§ What to work on
Reproduce the records exactly.

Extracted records
^^^^^^^^

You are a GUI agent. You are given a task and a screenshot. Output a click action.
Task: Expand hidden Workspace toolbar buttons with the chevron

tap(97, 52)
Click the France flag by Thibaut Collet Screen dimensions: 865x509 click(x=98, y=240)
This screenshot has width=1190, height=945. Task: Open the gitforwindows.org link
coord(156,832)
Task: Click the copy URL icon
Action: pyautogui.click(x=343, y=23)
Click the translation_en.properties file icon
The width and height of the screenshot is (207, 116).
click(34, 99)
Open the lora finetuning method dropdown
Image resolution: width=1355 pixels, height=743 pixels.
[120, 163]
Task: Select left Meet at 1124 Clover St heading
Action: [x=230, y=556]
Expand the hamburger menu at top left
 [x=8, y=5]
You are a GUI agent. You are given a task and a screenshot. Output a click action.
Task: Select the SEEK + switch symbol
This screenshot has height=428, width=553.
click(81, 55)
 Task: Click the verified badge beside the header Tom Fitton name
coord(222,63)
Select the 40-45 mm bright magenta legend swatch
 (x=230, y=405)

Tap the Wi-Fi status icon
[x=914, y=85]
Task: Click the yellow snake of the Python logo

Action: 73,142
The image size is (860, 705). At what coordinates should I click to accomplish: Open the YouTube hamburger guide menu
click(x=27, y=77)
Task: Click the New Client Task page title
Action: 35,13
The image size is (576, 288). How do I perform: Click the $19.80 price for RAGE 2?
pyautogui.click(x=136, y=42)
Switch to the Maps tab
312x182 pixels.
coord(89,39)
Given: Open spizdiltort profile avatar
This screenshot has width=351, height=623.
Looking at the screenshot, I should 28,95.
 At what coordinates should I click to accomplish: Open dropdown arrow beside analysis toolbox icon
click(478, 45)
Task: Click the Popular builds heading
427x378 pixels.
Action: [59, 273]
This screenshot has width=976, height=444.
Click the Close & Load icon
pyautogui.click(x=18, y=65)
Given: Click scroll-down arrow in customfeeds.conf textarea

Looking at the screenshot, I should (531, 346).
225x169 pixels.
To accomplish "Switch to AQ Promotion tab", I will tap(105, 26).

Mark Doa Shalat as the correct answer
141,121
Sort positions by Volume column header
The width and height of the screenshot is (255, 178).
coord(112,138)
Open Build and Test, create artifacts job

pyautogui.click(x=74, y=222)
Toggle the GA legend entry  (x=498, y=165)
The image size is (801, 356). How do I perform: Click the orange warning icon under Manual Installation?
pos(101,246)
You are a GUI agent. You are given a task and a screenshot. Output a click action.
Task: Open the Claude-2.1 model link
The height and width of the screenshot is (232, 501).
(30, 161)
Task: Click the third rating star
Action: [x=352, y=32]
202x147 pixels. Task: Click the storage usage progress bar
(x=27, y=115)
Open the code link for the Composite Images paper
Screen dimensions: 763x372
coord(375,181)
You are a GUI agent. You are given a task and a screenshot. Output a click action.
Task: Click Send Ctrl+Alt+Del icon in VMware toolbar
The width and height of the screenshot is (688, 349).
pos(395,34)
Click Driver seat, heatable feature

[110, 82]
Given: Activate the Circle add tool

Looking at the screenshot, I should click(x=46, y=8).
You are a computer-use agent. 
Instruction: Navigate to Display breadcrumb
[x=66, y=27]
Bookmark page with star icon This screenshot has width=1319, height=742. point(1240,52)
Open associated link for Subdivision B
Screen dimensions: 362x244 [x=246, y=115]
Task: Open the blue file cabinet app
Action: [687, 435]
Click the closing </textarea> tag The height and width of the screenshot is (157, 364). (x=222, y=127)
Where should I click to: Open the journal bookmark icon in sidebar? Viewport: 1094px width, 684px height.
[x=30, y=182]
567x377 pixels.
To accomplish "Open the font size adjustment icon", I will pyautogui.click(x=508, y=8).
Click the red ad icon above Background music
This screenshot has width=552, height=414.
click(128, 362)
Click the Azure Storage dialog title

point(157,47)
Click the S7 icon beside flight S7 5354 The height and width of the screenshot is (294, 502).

^^^^^^^^

§ Answer section
You are a GUI agent. You are given a task and a screenshot. Output a click action.
Task: Expand hidden Workspace toolbar buttons with the chevron

tap(97, 52)
Click the France flag by Thibaut Collet Screen dimensions: 865x509 click(x=98, y=240)
This screenshot has width=1190, height=945. Task: Open the gitforwindows.org link
coord(156,832)
Task: Click the copy URL icon
Action: pyautogui.click(x=343, y=23)
Click the translation_en.properties file icon
The width and height of the screenshot is (207, 116).
click(34, 99)
Open the lora finetuning method dropdown
Image resolution: width=1355 pixels, height=743 pixels.
[120, 163]
Task: Select left Meet at 1124 Clover St heading
Action: [x=230, y=556]
Expand the hamburger menu at top left
 [x=8, y=5]
You are a GUI agent. You are given a task and a screenshot. Output a click action.
Task: Select the SEEK + switch symbol
This screenshot has height=428, width=553.
click(81, 55)
 Task: Click the verified badge beside the header Tom Fitton name
coord(222,63)
Select the 40-45 mm bright magenta legend swatch
 (x=230, y=405)

Tap the Wi-Fi status icon
[x=914, y=85]
Task: Click the yellow snake of the Python logo

Action: 73,142
The image size is (860, 705). At what coordinates should I click to accomplish: Open the YouTube hamburger guide menu
click(x=27, y=77)
Task: Click the New Client Task page title
Action: 35,13
The image size is (576, 288). How do I perform: Click the $19.80 price for RAGE 2?
pyautogui.click(x=136, y=42)
Switch to the Maps tab
312x182 pixels.
coord(89,39)
Given: Open spizdiltort profile avatar
This screenshot has width=351, height=623.
Looking at the screenshot, I should 28,95.
 At what coordinates should I click to accomplish: Open dropdown arrow beside analysis toolbox icon
click(478, 45)
Task: Click the Popular builds heading
427x378 pixels.
Action: [59, 273]
This screenshot has width=976, height=444.
Click the Close & Load icon
pyautogui.click(x=18, y=65)
Given: Click scroll-down arrow in customfeeds.conf textarea

Looking at the screenshot, I should (531, 346).
225x169 pixels.
To accomplish "Switch to AQ Promotion tab", I will tap(105, 26).

Mark Doa Shalat as the correct answer
141,121
Sort positions by Volume column header
The width and height of the screenshot is (255, 178).
coord(112,138)
Open Build and Test, create artifacts job

pyautogui.click(x=74, y=222)
Toggle the GA legend entry  (x=498, y=165)
The image size is (801, 356). How do I perform: Click the orange warning icon under Manual Installation?
pos(101,246)
You are a GUI agent. You are given a task and a screenshot. Output a click action.
Task: Open the Claude-2.1 model link
The height and width of the screenshot is (232, 501).
(30, 161)
Task: Click the third rating star
Action: [x=352, y=32]
202x147 pixels. Task: Click the storage usage progress bar
(x=27, y=115)
Open the code link for the Composite Images paper
Screen dimensions: 763x372
coord(375,181)
You are a GUI agent. You are given a task and a screenshot. Output a click action.
Task: Click Send Ctrl+Alt+Del icon in VMware toolbar
The width and height of the screenshot is (688, 349).
pos(395,34)
Click Driver seat, heatable feature

[110, 82]
Given: Activate the Circle add tool

Looking at the screenshot, I should click(x=46, y=8).
You are a computer-use agent. 
Instruction: Navigate to Display breadcrumb
[x=66, y=27]
Bookmark page with star icon This screenshot has width=1319, height=742. point(1240,52)
Open associated link for Subdivision B
Screen dimensions: 362x244 [x=246, y=115]
Task: Open the blue file cabinet app
Action: [687, 435]
Click the closing </textarea> tag The height and width of the screenshot is (157, 364). (x=222, y=127)
Where should I click to: Open the journal bookmark icon in sidebar? Viewport: 1094px width, 684px height.
[x=30, y=182]
567x377 pixels.
To accomplish "Open the font size adjustment icon", I will pyautogui.click(x=508, y=8).
Click the red ad icon above Background music
This screenshot has width=552, height=414.
click(128, 362)
Click the Azure Storage dialog title

point(157,47)
Click the S7 icon beside flight S7 5354 The height and width of the screenshot is (294, 502).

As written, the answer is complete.